Bei "freizügigen" Lizenzen (wie der MIT) entfällt dieser Zwang. Auch Firmen und Entitäten, die ihre Arbeit nicht ohne weiteres veröffentlichen können, können solche Software ohne Bedenken nutzen und für ihre Zwecke anpassen.

  • Die Stadt München soll Open Source-Software unabhängig von diesen Kategorien nutzen können. Copyleft- wie auch freizügige Lizenzen sind besser als proprietäre Nutzungsverträge.
  • Stellt die Stadt München selbst Software her, sollte sie eine freizügige Lizenz (wie MIT) wählen.

Beschaffung

Bei der Beschaffung von Software und Hardware sollen Lösungen aus dem Open Source-Umfeld präferiert werden. Um die Funktionalität dieser Software sicherzustellen ist nicht nur Open Source-Software zu benutzen, sondern dazu auch Dienstleistungen zu beschaffen. Dies schließt zahlreiche Geschäftsmodelle für Open Source-Software mit ein:

  • es werden Supportverträge für genutzte Open Source-Software beschafft (z.B. RedHat RHEL)
  • es werden Beratungsleistungen zu Einführung, Betrieb und Weiterentwicklung von Open Source-Software beschafft.
  • es werden auch Lizenzen für dual-lizenzierte proprietäre Erweiterungen von Software beschafft, deren freie Versionen bereits im Einsatz sind und deren relevanter Teil quelloffen ist (z.B. GitLab).

Die Landeshauptstadt München beschafft so professionelle Softwarelösungen, ohne sich mit der benutzten Software in eine Herstellerabhängigkeit zu begeben. So können Leistungen jederzeit neu ausgeschrieben und bestmöglich am Markt vergeben werden.

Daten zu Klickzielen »
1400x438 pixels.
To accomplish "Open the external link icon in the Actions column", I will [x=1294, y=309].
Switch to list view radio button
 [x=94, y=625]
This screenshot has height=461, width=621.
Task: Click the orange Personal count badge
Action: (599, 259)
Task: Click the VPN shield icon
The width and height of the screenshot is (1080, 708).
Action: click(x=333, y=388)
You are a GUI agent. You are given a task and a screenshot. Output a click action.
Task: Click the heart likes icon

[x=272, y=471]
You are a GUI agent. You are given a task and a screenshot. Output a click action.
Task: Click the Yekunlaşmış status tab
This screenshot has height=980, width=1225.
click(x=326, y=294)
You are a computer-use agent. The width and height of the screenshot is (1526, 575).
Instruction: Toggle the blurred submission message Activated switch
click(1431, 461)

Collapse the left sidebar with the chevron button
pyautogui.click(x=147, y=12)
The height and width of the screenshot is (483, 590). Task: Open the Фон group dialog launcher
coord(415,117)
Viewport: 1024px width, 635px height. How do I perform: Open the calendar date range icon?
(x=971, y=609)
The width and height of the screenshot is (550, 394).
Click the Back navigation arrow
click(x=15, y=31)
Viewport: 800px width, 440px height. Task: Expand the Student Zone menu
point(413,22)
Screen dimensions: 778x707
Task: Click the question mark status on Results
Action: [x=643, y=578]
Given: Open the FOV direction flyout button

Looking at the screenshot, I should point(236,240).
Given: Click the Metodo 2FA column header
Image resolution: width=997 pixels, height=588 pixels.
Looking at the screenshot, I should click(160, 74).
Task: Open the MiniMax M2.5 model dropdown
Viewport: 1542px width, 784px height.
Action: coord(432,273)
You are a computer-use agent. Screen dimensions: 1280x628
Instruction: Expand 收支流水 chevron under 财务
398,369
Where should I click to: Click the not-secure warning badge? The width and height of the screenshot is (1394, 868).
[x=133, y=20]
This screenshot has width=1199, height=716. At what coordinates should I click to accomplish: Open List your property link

AUFGABE »
Gib den Text über die Open-Source-Nutzung der Stadt München von „Bei der Beschaffung“ bis „(z.B. RedHat RHEL)“ wieder und tausche dabei „präferiert“ gegen „bevorzugt“. Die Einträge sind eigenständiges Material und gehören nicht zum Text über die Open-Source-Nutzung der Stadt München.

SCHRIFTLICHE ANTWORT »
Bei der Beschaffung von Software und Hardware sollen Lösungen aus dem Open Source-Umfeld bevorzugt werden. Um die Funktionalität dieser Software sicherzustellen ist nicht nur Open Source-Software zu benutzen, sondern dazu auch Dienstleistungen zu beschaffen. Dies schließt zahlreiche Geschäftsmodelle für Open Source-Software mit ein:

  • es werden Supportverträge für genutzte Open Source-Software beschafft (z.B. RedHat RHEL)